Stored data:
···

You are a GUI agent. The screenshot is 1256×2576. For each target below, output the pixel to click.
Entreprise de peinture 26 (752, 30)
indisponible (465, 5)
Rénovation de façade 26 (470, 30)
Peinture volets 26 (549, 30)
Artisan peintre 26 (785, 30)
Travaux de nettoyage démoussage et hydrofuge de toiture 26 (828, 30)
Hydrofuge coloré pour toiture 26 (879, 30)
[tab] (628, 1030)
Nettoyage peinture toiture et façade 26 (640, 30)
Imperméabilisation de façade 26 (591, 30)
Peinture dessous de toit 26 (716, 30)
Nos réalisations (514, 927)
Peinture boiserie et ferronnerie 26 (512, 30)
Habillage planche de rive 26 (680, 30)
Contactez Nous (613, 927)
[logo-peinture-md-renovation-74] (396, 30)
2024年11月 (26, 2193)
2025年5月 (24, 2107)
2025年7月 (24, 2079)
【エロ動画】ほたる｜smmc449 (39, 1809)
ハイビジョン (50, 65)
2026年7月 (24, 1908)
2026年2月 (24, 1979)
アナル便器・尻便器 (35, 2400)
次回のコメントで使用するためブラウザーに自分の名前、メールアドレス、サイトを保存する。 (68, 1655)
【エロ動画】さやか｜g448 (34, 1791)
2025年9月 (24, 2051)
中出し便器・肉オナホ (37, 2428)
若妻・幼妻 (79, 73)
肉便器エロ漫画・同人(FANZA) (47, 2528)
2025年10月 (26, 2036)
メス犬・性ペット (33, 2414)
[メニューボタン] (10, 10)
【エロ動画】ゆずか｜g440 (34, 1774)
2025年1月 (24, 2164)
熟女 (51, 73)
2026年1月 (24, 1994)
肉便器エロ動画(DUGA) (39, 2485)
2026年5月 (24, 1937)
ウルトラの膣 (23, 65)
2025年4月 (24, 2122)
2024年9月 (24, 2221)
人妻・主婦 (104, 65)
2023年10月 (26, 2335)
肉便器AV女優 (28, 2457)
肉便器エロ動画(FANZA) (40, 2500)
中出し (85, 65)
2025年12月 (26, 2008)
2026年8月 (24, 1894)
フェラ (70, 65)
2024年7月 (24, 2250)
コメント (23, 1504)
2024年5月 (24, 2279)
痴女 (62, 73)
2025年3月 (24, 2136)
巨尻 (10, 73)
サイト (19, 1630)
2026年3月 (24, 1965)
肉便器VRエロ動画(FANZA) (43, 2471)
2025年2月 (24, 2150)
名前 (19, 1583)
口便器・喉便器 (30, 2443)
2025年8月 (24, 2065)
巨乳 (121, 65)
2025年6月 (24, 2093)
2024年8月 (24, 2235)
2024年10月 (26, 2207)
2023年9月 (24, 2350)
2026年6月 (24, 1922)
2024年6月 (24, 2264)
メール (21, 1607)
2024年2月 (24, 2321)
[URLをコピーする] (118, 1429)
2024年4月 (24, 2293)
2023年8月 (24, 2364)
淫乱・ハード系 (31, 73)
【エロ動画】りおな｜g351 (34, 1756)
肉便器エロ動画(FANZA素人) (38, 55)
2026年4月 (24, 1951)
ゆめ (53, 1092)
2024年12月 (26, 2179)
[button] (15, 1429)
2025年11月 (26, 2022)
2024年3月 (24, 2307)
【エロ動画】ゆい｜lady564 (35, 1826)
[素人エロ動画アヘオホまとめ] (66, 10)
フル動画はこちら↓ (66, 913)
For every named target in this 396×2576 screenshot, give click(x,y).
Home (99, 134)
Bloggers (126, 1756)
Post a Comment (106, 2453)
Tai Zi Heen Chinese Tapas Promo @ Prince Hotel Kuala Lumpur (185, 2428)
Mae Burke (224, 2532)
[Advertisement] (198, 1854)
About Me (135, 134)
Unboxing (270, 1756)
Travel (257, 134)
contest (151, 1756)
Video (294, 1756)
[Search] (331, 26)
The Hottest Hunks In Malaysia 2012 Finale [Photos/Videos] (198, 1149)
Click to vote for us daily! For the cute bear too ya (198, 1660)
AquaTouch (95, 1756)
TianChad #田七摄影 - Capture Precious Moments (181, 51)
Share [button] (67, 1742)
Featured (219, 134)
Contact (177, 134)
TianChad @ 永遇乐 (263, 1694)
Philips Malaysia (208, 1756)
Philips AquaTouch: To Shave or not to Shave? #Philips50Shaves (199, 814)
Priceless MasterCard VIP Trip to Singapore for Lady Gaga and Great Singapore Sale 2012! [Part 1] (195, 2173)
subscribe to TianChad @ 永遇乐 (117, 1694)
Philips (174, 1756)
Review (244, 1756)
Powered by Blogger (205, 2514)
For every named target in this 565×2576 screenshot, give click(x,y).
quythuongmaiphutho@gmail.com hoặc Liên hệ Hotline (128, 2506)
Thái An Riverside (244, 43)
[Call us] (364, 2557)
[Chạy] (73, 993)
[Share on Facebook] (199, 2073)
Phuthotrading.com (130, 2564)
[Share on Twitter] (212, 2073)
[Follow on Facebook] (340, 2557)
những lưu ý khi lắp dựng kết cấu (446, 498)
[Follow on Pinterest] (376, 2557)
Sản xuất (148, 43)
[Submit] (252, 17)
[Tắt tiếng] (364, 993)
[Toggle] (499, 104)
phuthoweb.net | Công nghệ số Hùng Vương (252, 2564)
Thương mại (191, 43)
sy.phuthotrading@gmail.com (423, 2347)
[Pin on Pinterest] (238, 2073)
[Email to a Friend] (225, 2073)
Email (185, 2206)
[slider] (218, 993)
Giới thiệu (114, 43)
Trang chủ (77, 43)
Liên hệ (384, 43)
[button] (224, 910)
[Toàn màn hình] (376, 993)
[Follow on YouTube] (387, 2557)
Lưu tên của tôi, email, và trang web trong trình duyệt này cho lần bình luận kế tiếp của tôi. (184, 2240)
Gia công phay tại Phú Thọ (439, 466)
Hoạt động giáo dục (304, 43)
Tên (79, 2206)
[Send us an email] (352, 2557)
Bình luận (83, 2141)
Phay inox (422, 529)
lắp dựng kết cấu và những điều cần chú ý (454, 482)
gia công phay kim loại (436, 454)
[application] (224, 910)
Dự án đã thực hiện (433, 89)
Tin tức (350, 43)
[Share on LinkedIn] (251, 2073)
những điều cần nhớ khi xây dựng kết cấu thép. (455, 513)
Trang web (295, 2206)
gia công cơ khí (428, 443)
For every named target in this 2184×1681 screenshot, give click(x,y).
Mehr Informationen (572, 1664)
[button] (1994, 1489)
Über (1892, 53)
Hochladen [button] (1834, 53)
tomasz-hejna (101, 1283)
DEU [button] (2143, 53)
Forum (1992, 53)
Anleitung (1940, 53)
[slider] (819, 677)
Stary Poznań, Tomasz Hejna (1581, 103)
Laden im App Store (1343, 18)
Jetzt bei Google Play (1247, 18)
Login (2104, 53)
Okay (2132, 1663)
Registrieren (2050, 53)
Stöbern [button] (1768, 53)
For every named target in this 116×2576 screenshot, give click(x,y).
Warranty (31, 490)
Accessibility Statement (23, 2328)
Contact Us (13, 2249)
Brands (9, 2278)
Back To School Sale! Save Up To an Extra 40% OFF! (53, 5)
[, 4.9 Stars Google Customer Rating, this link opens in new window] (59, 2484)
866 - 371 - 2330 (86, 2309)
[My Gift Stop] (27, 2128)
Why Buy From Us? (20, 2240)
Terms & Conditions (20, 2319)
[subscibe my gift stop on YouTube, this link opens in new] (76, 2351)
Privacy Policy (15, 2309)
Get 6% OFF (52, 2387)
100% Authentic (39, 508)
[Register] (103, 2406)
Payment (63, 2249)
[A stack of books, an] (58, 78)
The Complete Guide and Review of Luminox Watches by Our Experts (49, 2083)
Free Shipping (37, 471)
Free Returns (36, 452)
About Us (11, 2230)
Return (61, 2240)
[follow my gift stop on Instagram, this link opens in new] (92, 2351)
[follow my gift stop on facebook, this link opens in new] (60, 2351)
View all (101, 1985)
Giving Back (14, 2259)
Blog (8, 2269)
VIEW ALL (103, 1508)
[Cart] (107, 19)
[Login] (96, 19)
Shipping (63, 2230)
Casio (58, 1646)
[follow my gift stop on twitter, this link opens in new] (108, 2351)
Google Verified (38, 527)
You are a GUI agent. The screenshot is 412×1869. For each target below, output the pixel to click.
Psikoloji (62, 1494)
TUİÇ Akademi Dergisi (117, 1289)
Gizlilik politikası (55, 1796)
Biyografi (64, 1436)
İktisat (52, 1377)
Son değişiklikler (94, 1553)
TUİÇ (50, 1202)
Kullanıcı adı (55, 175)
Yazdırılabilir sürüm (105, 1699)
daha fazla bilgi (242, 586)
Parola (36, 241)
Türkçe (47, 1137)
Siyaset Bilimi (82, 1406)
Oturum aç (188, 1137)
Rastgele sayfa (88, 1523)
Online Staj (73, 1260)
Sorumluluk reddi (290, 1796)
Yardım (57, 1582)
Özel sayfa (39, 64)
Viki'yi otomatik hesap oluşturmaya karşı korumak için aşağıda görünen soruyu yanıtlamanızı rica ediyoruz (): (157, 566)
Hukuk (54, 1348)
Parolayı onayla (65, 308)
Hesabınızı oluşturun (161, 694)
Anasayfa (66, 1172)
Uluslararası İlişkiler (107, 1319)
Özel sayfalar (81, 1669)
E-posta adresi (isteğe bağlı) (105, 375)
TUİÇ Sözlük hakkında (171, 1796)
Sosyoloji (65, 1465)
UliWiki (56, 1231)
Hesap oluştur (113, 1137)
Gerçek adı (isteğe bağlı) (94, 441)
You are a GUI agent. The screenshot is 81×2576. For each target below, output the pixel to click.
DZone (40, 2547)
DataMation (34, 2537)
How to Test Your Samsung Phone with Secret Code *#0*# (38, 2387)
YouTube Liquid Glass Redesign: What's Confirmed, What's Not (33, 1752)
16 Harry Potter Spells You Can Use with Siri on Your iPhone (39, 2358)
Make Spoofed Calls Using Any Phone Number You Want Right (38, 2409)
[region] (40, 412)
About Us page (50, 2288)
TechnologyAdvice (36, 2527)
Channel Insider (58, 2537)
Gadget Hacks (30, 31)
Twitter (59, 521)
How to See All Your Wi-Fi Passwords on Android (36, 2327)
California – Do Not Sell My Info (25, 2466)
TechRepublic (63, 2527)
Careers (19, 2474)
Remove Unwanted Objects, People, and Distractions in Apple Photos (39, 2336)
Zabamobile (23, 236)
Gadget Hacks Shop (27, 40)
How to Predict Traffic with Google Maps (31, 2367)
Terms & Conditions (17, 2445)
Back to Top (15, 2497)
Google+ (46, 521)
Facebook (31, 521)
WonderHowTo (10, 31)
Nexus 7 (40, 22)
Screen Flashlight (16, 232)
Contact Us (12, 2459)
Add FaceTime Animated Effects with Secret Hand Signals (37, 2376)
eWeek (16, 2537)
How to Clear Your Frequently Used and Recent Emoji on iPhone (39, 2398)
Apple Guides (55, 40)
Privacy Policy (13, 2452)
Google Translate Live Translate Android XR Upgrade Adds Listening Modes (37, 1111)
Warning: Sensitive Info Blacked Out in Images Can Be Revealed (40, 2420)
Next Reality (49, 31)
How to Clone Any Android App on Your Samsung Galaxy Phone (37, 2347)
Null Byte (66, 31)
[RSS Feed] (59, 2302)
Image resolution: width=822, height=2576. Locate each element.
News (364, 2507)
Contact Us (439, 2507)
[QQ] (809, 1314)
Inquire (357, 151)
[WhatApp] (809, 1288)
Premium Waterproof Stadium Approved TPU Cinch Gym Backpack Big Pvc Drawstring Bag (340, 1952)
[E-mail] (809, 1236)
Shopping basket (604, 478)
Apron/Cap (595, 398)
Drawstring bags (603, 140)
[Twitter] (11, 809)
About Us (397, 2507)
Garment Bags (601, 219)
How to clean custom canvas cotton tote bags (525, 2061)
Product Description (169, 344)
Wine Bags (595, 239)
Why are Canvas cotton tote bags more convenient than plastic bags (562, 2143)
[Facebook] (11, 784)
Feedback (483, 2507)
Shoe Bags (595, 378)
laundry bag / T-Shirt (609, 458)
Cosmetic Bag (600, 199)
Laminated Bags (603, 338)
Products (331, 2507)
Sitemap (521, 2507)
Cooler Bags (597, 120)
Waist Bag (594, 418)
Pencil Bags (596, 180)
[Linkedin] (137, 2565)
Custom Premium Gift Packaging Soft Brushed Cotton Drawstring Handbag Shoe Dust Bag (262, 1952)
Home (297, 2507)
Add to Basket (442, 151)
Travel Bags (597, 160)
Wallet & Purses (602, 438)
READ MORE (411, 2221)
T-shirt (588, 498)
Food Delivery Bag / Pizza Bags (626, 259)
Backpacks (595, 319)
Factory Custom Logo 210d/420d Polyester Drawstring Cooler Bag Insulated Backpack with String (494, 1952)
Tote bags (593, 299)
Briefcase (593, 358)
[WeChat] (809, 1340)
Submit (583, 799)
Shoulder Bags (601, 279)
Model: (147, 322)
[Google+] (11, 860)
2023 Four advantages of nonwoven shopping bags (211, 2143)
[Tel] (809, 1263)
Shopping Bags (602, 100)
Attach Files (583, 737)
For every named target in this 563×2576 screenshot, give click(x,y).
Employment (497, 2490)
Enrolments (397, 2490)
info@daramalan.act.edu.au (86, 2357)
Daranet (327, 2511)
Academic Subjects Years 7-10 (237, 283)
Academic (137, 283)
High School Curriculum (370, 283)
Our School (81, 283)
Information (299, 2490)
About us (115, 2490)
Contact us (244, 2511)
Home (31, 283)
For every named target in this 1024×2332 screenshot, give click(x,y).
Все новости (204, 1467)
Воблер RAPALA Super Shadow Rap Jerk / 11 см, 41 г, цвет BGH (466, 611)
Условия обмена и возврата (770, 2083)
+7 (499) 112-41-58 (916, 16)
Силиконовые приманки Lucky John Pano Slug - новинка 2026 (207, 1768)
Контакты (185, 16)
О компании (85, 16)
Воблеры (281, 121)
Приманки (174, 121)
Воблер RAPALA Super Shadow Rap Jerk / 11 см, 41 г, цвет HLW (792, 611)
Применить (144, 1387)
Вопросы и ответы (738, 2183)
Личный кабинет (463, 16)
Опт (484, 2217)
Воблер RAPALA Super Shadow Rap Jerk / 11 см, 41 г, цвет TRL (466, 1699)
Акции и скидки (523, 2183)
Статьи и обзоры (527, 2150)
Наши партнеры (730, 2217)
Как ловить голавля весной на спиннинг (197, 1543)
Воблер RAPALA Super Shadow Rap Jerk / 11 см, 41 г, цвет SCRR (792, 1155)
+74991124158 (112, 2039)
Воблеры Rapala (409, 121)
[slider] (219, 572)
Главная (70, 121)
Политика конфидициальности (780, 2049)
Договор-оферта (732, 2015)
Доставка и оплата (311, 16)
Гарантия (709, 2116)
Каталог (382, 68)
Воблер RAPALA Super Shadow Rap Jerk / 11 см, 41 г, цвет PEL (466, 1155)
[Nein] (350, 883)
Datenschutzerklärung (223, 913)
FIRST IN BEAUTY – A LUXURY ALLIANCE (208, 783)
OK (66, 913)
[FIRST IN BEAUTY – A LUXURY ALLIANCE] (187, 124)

···

-- Assigned task --
Each line of the data above containing the string "AquaTouch" is to be copied.

-- Task solution --
AquaTouch (95, 1756)
Philips AquaTouch: To Shave or not to Shave? #Philips50Shaves (199, 814)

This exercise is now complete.